A condição humana neste mundo, segundo Agostinho, é de solidão e desolação: “Viste que esta vida é moribunda, por mais consolos humanos que a rodeiem, por muitos companheiros de caminhada que se tenha, por toda abundância de bens que acumule. Bem sabes quão incertas são todas essas coisas que deleitam”[3].
Nessa parte introdutória da Carta, Agostinho conclui que só há plena segurança na vida eterna. Portanto, a vida é cheia de surpresas e contingências.

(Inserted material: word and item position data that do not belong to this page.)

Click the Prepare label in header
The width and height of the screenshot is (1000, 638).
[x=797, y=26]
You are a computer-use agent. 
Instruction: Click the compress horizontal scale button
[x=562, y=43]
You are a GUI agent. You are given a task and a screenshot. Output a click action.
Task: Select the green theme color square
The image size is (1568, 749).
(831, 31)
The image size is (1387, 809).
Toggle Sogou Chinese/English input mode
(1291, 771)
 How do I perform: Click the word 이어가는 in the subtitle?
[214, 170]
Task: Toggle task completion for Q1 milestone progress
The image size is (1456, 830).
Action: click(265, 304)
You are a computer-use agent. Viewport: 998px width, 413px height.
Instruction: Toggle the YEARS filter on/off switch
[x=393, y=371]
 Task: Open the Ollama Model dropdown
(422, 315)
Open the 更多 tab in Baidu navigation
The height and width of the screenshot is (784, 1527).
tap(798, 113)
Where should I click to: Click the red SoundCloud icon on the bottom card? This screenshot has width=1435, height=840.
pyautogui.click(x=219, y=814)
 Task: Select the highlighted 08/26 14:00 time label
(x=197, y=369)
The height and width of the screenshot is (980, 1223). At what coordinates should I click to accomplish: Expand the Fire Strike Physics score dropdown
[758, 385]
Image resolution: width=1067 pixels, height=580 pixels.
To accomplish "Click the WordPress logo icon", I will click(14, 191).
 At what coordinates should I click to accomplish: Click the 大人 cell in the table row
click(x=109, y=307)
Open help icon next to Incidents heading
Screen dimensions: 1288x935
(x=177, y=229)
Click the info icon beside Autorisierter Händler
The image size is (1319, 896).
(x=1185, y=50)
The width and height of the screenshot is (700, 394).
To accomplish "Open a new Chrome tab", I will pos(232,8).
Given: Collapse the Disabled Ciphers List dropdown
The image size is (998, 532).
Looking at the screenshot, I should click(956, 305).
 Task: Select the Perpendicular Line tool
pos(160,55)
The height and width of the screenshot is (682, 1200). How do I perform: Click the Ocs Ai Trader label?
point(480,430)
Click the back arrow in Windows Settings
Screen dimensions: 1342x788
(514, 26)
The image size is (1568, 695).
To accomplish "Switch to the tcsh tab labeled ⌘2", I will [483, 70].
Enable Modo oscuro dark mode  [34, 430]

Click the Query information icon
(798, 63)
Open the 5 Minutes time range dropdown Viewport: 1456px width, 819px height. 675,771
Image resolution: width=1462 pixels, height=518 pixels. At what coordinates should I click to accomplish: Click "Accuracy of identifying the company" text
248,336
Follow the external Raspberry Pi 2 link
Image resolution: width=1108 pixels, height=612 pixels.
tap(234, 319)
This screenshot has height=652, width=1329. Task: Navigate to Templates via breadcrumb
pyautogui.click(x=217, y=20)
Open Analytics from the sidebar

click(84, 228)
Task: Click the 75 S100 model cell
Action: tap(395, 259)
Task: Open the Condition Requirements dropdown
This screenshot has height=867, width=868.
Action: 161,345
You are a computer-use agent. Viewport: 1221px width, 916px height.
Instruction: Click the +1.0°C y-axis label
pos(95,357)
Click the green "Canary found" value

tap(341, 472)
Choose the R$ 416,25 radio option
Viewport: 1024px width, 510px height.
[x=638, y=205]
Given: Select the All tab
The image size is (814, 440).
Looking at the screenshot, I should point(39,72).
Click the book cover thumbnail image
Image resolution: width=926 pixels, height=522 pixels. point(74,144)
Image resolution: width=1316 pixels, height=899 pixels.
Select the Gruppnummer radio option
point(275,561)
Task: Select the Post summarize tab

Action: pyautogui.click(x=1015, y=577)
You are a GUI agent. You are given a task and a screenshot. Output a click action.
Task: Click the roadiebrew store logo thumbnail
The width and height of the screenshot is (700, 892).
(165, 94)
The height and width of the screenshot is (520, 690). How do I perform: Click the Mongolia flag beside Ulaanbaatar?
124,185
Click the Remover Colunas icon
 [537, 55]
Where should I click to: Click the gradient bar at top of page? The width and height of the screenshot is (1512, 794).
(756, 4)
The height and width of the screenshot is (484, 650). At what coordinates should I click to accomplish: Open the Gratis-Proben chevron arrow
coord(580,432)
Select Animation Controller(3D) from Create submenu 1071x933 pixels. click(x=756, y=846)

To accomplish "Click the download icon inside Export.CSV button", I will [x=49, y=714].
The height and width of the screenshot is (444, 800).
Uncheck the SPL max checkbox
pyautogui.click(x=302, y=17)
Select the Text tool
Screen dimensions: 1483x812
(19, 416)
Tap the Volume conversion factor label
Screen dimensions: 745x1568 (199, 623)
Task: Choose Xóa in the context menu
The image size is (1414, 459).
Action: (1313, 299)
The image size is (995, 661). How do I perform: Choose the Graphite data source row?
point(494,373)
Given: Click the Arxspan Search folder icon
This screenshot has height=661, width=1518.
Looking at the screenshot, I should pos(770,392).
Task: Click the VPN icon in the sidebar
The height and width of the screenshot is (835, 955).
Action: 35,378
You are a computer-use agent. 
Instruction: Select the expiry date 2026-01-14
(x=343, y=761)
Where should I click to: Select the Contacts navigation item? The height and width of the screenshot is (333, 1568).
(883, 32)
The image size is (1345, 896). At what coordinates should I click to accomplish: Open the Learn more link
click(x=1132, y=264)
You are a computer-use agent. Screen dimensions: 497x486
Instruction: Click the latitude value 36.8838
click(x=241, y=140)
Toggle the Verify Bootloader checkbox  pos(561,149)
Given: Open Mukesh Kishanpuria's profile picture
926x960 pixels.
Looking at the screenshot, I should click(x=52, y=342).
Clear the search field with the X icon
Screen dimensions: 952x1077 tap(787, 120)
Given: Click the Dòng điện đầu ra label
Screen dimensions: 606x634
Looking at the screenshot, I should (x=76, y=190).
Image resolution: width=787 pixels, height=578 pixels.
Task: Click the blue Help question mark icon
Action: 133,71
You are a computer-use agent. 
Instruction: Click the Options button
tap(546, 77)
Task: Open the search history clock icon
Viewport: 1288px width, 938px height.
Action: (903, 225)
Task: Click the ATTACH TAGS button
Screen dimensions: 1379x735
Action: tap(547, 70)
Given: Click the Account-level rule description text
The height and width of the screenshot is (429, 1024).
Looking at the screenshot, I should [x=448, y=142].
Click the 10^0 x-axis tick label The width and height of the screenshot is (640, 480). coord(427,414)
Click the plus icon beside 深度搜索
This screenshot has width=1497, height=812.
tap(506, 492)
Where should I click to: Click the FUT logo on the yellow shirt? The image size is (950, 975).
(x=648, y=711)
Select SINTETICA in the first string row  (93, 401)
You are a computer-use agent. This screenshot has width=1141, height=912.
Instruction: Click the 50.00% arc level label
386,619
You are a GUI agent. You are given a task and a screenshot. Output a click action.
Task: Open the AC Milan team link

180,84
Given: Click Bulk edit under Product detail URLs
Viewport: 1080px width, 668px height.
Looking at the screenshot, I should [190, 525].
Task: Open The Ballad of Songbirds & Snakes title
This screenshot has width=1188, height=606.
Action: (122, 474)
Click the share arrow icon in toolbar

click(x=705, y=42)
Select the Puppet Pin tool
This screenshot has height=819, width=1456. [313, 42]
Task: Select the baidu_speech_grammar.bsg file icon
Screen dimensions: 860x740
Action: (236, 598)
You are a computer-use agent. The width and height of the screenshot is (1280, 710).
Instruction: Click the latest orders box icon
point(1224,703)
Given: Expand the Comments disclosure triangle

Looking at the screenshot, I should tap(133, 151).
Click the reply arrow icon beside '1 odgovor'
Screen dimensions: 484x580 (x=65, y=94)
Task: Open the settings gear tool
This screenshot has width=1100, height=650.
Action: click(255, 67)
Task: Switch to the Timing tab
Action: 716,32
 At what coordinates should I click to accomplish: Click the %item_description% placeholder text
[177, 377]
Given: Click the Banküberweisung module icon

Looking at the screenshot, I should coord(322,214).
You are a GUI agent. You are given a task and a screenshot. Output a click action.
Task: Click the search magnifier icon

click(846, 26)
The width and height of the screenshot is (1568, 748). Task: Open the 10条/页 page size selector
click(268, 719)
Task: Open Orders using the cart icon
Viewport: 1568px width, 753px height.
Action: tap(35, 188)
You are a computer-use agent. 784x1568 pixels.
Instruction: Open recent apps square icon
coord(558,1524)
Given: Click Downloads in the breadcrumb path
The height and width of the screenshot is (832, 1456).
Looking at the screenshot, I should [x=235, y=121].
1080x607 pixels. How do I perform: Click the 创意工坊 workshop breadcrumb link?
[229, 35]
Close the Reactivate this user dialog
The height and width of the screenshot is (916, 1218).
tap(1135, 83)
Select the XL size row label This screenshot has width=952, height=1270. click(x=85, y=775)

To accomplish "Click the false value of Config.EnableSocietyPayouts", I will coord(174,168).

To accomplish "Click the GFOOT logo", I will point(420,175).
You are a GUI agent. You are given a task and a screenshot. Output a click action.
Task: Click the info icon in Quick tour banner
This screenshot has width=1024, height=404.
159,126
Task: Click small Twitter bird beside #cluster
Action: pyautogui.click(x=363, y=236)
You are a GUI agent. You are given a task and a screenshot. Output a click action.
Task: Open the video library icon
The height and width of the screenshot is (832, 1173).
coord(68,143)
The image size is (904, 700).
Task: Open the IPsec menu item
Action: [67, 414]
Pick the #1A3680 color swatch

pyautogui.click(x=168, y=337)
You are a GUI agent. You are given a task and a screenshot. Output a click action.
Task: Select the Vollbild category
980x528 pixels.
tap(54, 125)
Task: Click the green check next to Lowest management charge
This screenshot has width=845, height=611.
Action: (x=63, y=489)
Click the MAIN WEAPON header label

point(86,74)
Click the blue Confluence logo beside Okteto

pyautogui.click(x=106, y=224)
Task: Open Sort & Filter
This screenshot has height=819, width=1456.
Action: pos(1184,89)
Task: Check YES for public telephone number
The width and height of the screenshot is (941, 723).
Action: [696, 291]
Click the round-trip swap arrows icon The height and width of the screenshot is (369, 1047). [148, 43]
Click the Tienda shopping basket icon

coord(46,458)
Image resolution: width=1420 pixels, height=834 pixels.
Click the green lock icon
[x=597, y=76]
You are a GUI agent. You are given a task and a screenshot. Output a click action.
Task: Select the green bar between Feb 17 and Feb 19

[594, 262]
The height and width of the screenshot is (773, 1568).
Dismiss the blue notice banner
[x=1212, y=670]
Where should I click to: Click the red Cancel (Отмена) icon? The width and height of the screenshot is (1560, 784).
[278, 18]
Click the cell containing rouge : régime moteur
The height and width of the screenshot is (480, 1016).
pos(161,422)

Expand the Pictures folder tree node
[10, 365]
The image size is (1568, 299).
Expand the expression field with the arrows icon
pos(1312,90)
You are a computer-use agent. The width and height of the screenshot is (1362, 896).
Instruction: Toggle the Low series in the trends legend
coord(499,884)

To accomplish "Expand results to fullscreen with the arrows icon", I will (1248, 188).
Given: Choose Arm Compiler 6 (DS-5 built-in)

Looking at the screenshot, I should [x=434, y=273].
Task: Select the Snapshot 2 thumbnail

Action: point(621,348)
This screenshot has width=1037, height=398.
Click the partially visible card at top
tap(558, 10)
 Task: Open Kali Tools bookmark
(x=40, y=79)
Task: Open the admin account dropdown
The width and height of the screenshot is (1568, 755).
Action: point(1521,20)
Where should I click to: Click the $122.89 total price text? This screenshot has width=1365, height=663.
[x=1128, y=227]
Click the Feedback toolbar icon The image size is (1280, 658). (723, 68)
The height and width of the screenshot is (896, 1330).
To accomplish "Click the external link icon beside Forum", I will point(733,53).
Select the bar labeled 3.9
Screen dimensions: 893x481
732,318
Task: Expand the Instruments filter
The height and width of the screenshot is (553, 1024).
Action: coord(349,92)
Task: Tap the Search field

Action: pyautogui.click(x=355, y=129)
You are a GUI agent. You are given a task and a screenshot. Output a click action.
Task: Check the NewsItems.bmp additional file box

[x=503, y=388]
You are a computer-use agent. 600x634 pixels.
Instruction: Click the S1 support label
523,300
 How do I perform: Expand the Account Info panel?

É justamente essa percepção da existência que aproxima o hiponense de nós, aturdidos pela pandemia do COVID-19.
Ao afirmar esta vida como “vida moribunda”, Agostinho nos remete à questão da morte como condição e possibilidade da existência humana. Porém, a morte é um tabu para o homem contemporâneo, como bem destacou Elisabeth Kubler-Ross (1926-2004), há cerca de cinquenta anos, em sua obra “A morte e o morrer”: “tabu moderno da morte” aponta para as formas modernas de negação e banalização da morte.
Com a pandemia, a humanidade está novamente diante de duas ameaças arquetípicas que nos fazem confrontar a possibilidade da morte: a doença em larga escala, antes chamada de peste, e a fome como consequência possível da peste e das medidas de combate a ela. Sentimentos paradoxais foram suscitados e provocados em relação a várias instâncias da vida moderna, antes sob considerável sentimento de segurança: as ciências, a economia, os meios de informação e os órgãos políticos em nível mundial – como a ONU e, nela, a OMS.
A pandemia revela os limites temporais e humanos: de maneira sórdida quanto ao uso da medicina e da ciência para respaldar medidas e prescrições sanitárias duvidosas; nos planejamentos e medidas sanitárias, com superfaturamentos e desvios de recursos públicos direcionados ao combate sob diversas formas; em relação à situação delicada dos mais pobres e autônomos, sem outros recursos para sobreviver senão pelo trabalho diário; e na guerra de informação e desinformação nos meios de comunicação, tanto tradicionais como nas novas mídias digitais.
A partir da introdução da Carta 130, o pensamento agostiniano nos faz pensar que, apesar de nossa condição “moribunda” e de não termos garantias de que os projetos humanos podem nos levar à plenitude da felicidade, ainda assim, todos os recursos disponíveis existem em prol da busca de uma vida qualitativamente melhor. Encarando com esperança os limites da existência humana temporal, é possível viver a “solidariedade” (amizade) nos bens e sofrer juntos nos males, como alívio na dor e no sofrimento. Sem isso, a perversidade humana produz seus frutos e torna a vida humana ainda mais frágil e amarga.
Fonte
AGOSTINHO, Santo. Cartas a Proba e Juliana. 2ª ed. Trad. Nair de Assis Oliveira. São Paulo: Paulus, 1987.
[1] ‘Thauma”, do termo grego taumázein (θαυμάζειν): assombro, espanto, pasmo.
[2] Santo AGOSTINHO. Carta 130 a Proba, II, 4.